A range of food, including small animals, birds, reptiles, and even other snakes, is consumed by the Montpellier Snake, which is recognized for its opportunistic feeding habits.

Despite its massive size and intimidating look, the Montpellier Snake is not poisonous and is completely safe to humans.

Iberian worm snake

The Iberian worm snake is found on the mainland as well as in Madeira and the Azores. As a nocturnal species, it prefers to be active during the night, making it a rare sight during the day.

Unlike venomous snakes, the Iberian worm snake poses no threat to humans as it is non-venomous. With its main diet consisting of earthworms and other small invertebrates, it spends most of its time burrowing beneath the soil in search of food.

Due to its small size and non-aggressive nature, the bite of the Iberian worm snake is not harmful to humans. Being naturally shy creatures, encounters with these snakes are infrequent, adding to their elusive nature.


What types of Snakes Can be Found in Portugal's Forests?

A diverse range of snake species can be found in the forests of Portugal, each adapted to the country's varied habitats. Among these, the Iberian viper, with its distinctive zigzag pattern, is well-known. Non-venomous species like the ladder snake and the Iberian grass snake are also common, thriving in both woodland and near-water environments.

The majority of snakes in Portugal are harmless to humans, with the Iberian viper being a notable exception due to its venom. However, encounters with venomous species are rare as they tend to avoid populated areas. Exploring Portugal's forests offers a unique opportunity to witness the fascinating world of these reptiles in their natural habitat, adding to the region's rich biodiversity.


1. What types of snakes can be found in Portugal?

Types of snakes found in Portugal are Ladder snakes, Horseshoe whip, Viperine water, Montpellier, False Southern Smooth snake, Iberian Worm Lizards, Iberian false smooth snakes, Iberian grass snakes, and Seoane’s Viper.

2. Are there venomous snakes found in Portugal?

Yes, there are venomous snakes found in Portugal. The most venomous snakes of Portugal are Lataste's Viper (Vipera latastei) and western Montpellier Snakes (Malpolon monspessulanus). The Violin Spider is another dangerous animal in Portugal. They are typically found in sandy soil around loose rocks.

3. Where are the best places to spot snakes in the Portugal city?
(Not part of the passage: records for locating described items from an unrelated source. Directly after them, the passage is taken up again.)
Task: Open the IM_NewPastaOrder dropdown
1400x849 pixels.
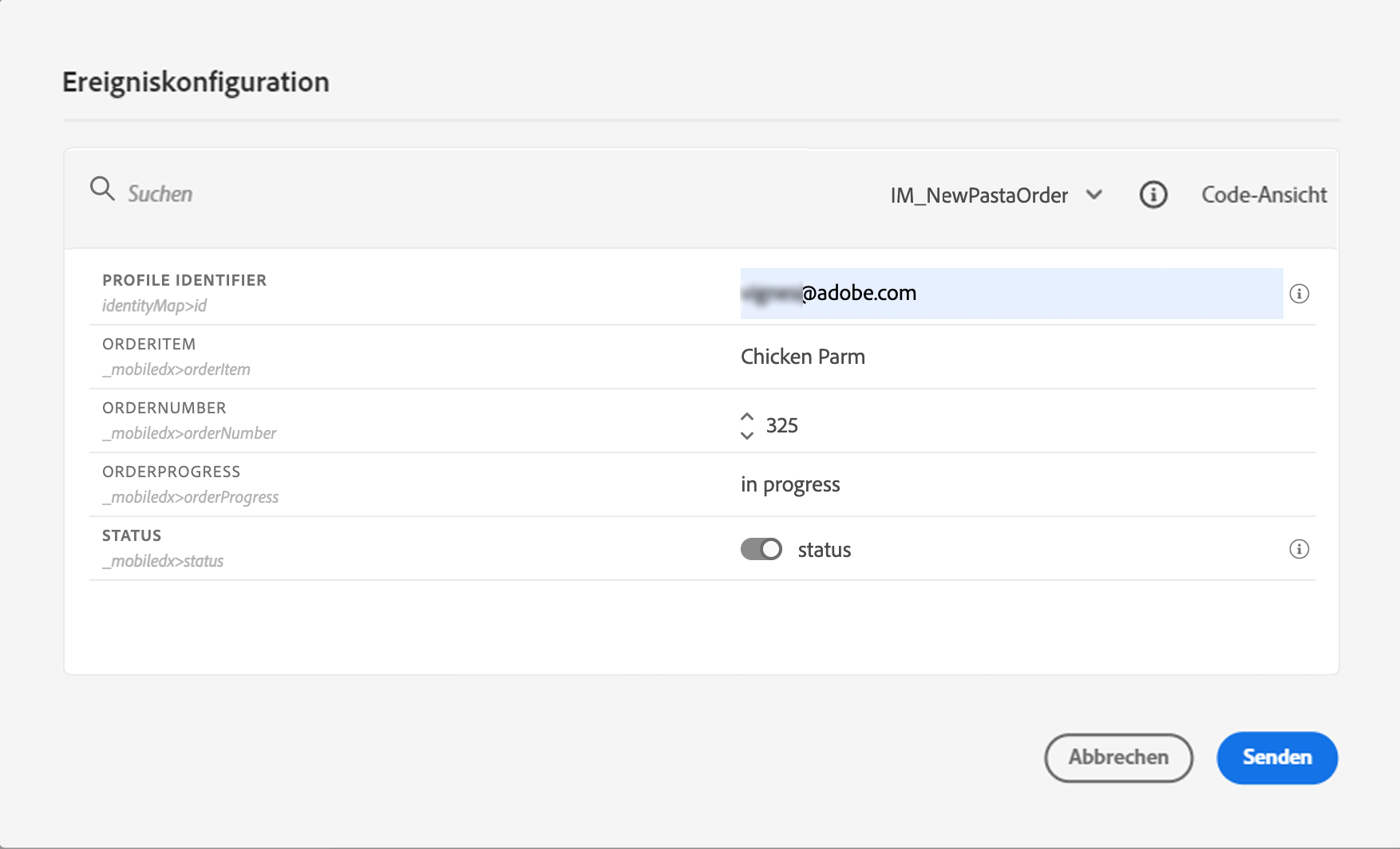Action: (x=979, y=195)
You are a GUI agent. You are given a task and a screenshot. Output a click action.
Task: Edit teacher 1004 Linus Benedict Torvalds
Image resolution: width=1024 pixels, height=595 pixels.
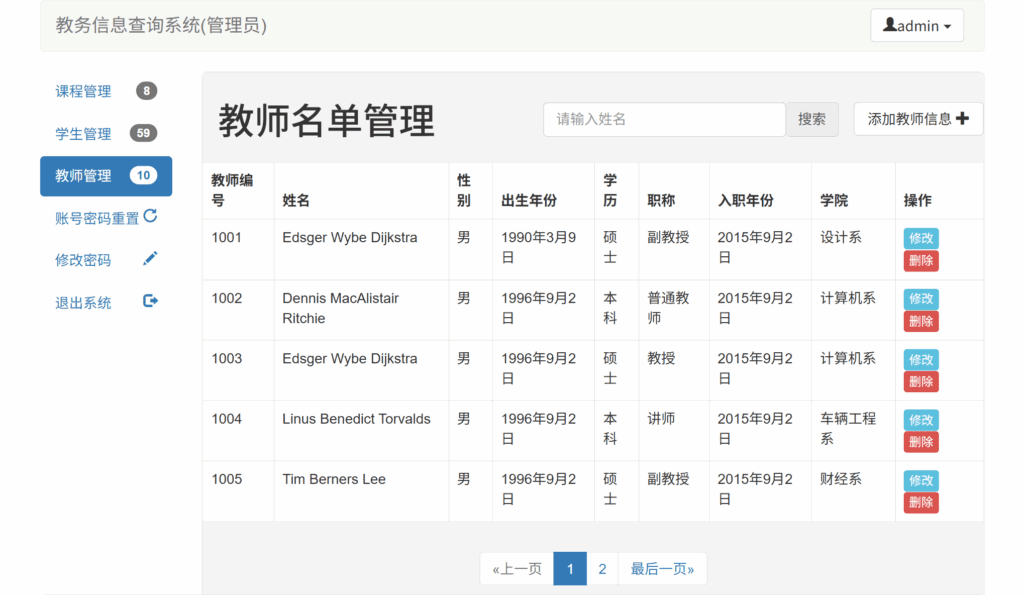pos(921,420)
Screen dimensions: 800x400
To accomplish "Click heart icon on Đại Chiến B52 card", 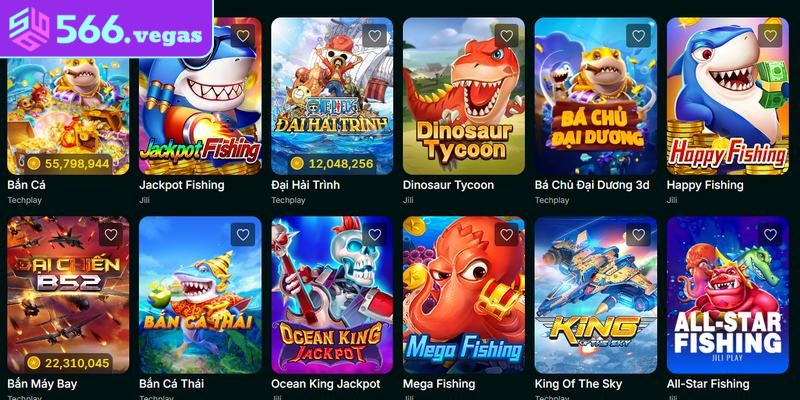I will [111, 235].
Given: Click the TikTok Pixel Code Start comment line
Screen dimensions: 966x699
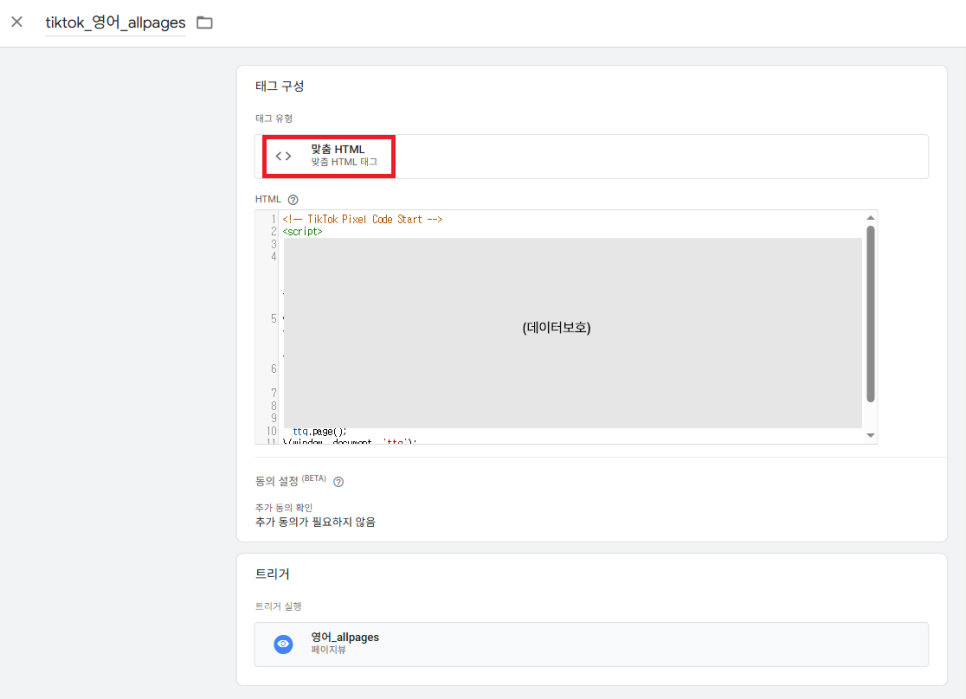Looking at the screenshot, I should (x=362, y=219).
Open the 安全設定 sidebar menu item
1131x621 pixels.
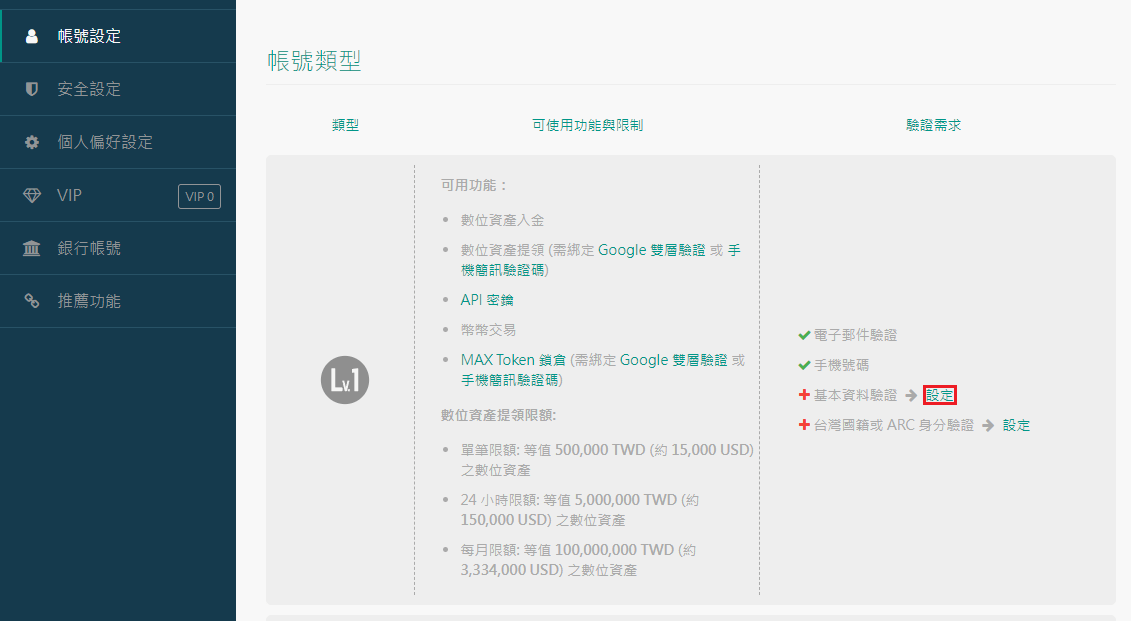click(89, 89)
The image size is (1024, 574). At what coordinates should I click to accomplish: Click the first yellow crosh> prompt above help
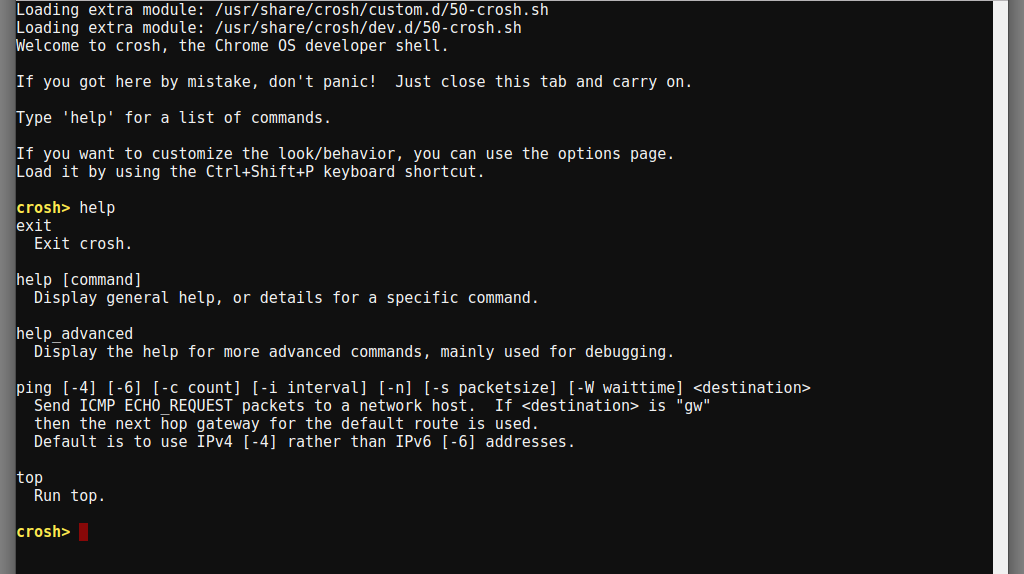[43, 208]
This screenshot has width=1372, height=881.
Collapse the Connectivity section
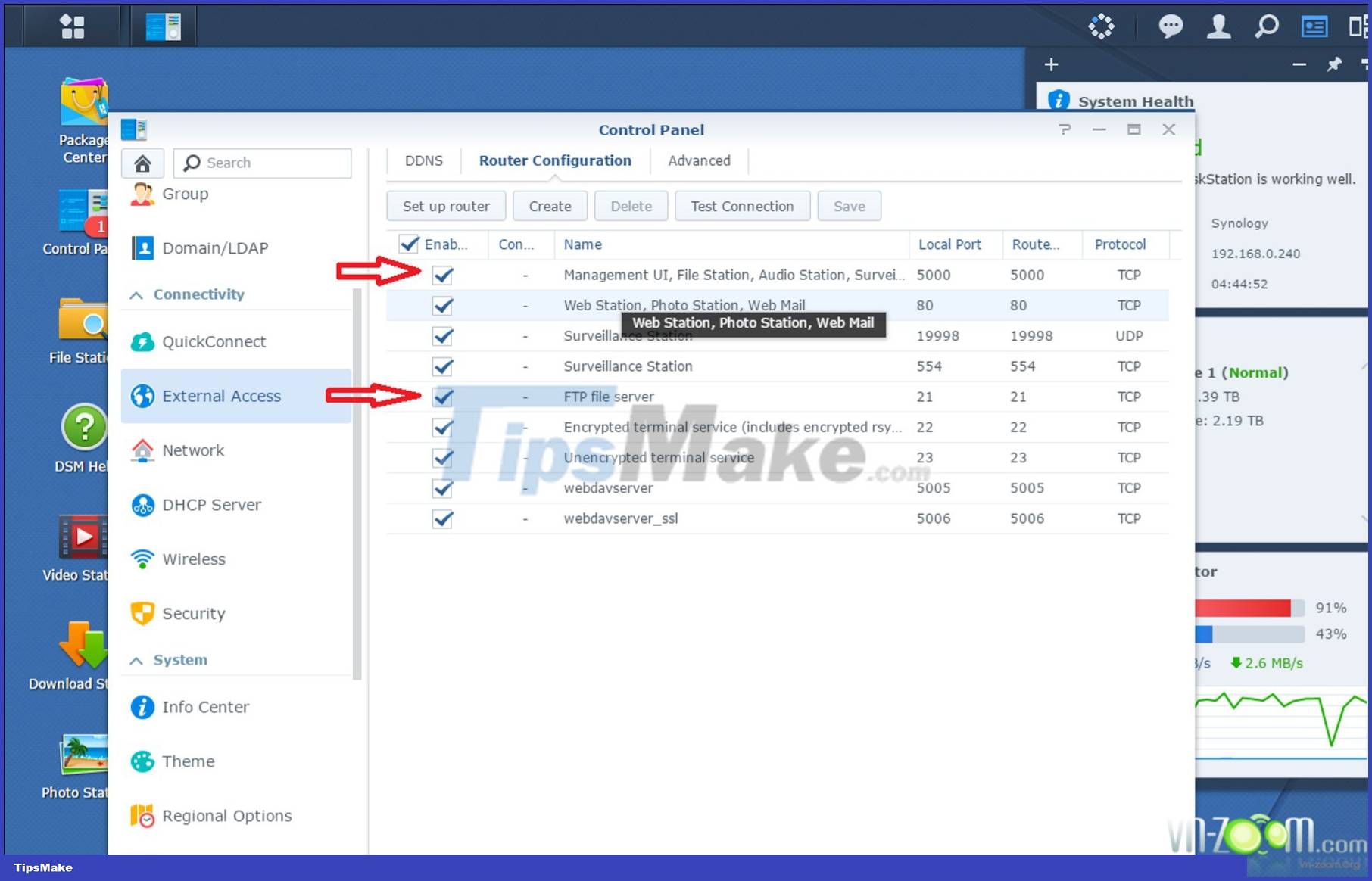tap(136, 294)
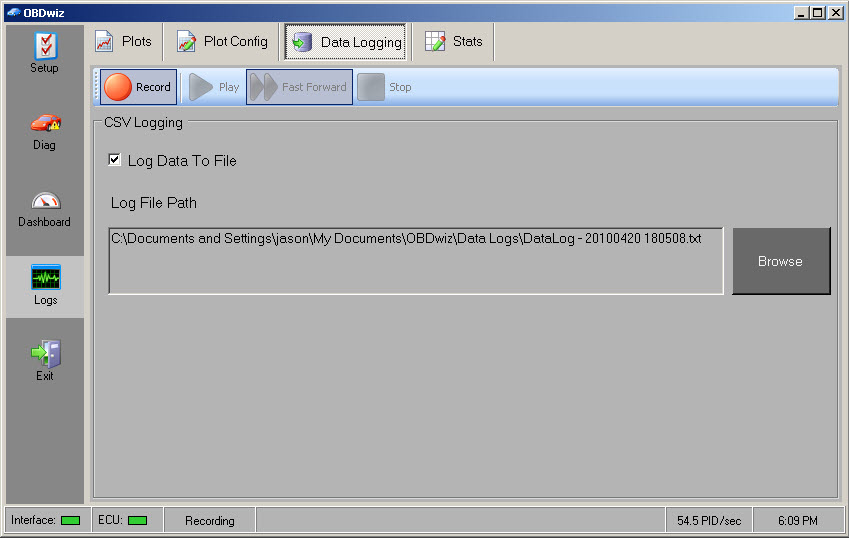Go to the Dashboard gauge icon
The height and width of the screenshot is (538, 849).
pos(45,201)
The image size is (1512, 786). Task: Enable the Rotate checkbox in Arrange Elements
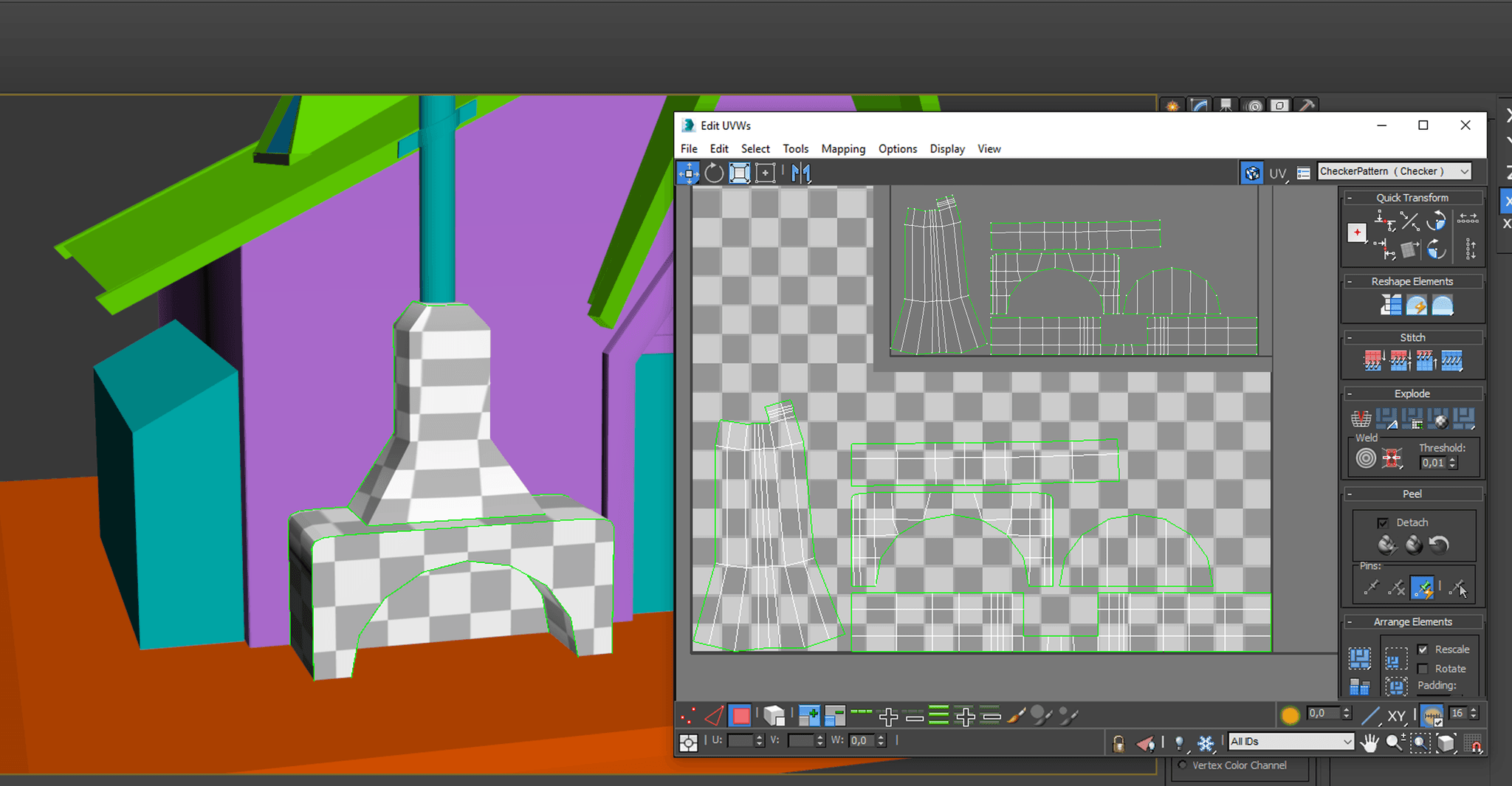pos(1423,669)
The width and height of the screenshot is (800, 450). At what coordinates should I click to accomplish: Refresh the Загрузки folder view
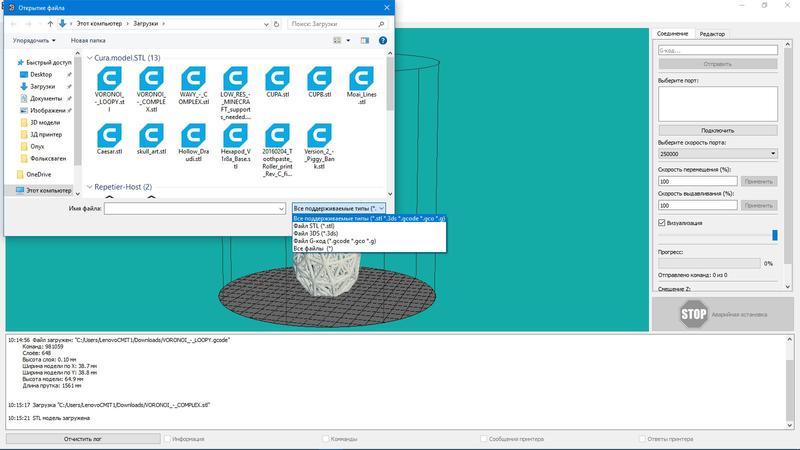(276, 22)
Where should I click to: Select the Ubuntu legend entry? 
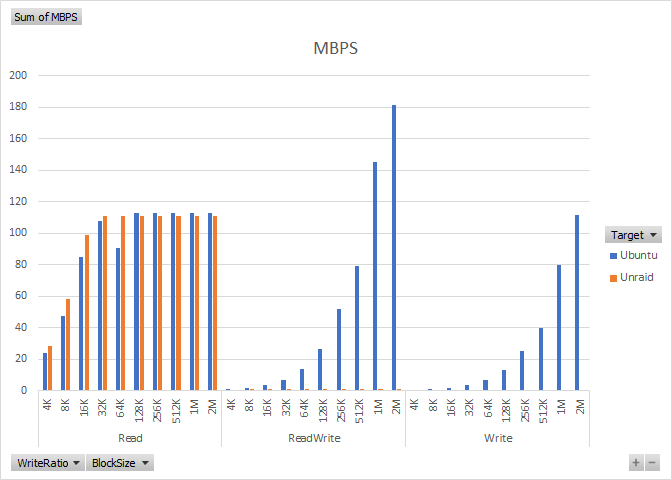[638, 255]
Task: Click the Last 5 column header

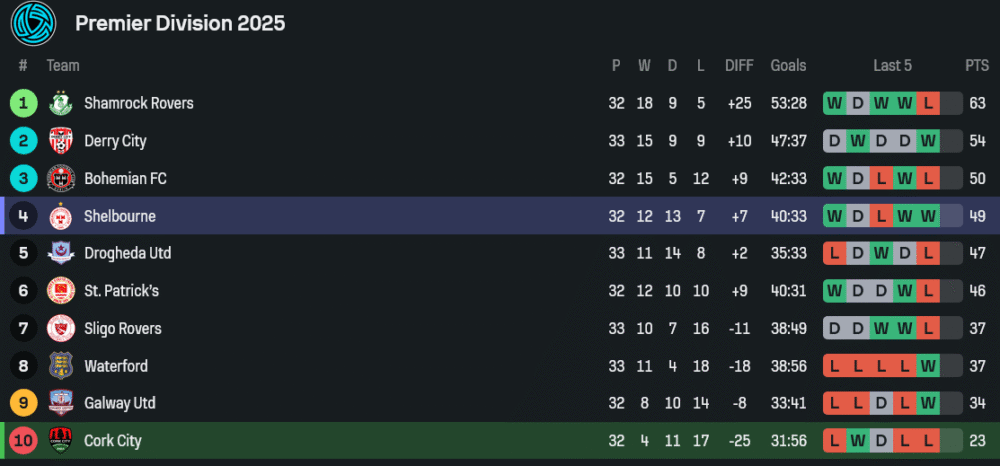Action: 892,66
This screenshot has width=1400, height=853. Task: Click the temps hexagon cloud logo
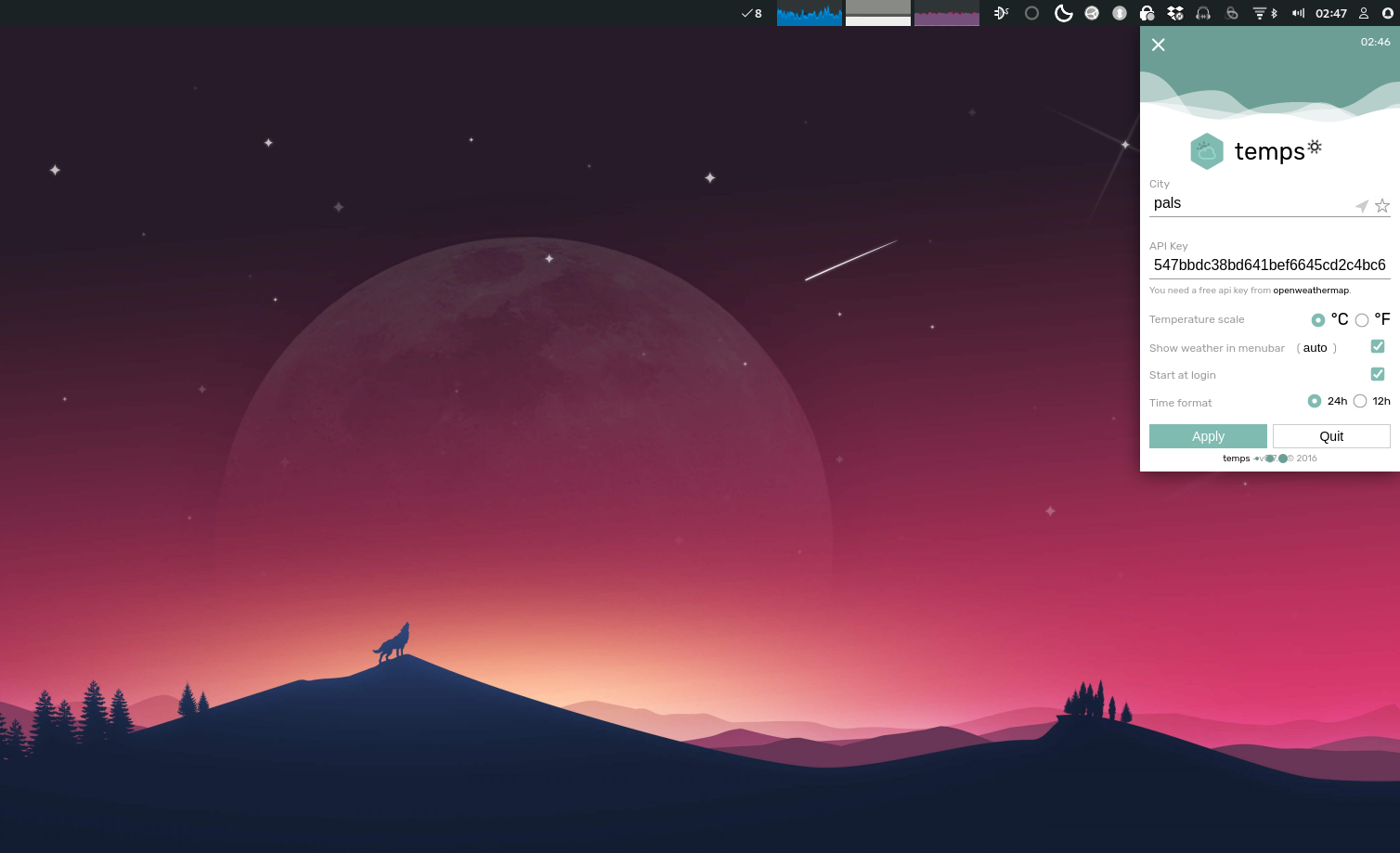1206,151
The best places to spot snakes are southern Portugal and the islands of Azores and Madeira. They are mostly found in shrubs, trees, and bushes.

4. How do the snakes of Portugal contribute to the local ecosystem?

Snakes of Portugal contribute to the local ecosystem by eating worms and small insects to maintain the food chain.

5. What should I do if I encounter a snake in Portugal?

If you encounter a snake in Portugal, you must immediately visit a doctor or ask for help from people around you.

Reema Bharti

Reema Bharti

I am a globe-trotter with a passion for exploration. From the sun-kissed coasts of Portugal to the snow-capped peaks of Switzerland, my travels are as diverse as they are inspiring. My journeys through Spain, Finland, Austria, and Germany have fueled my soul and shaped my writing.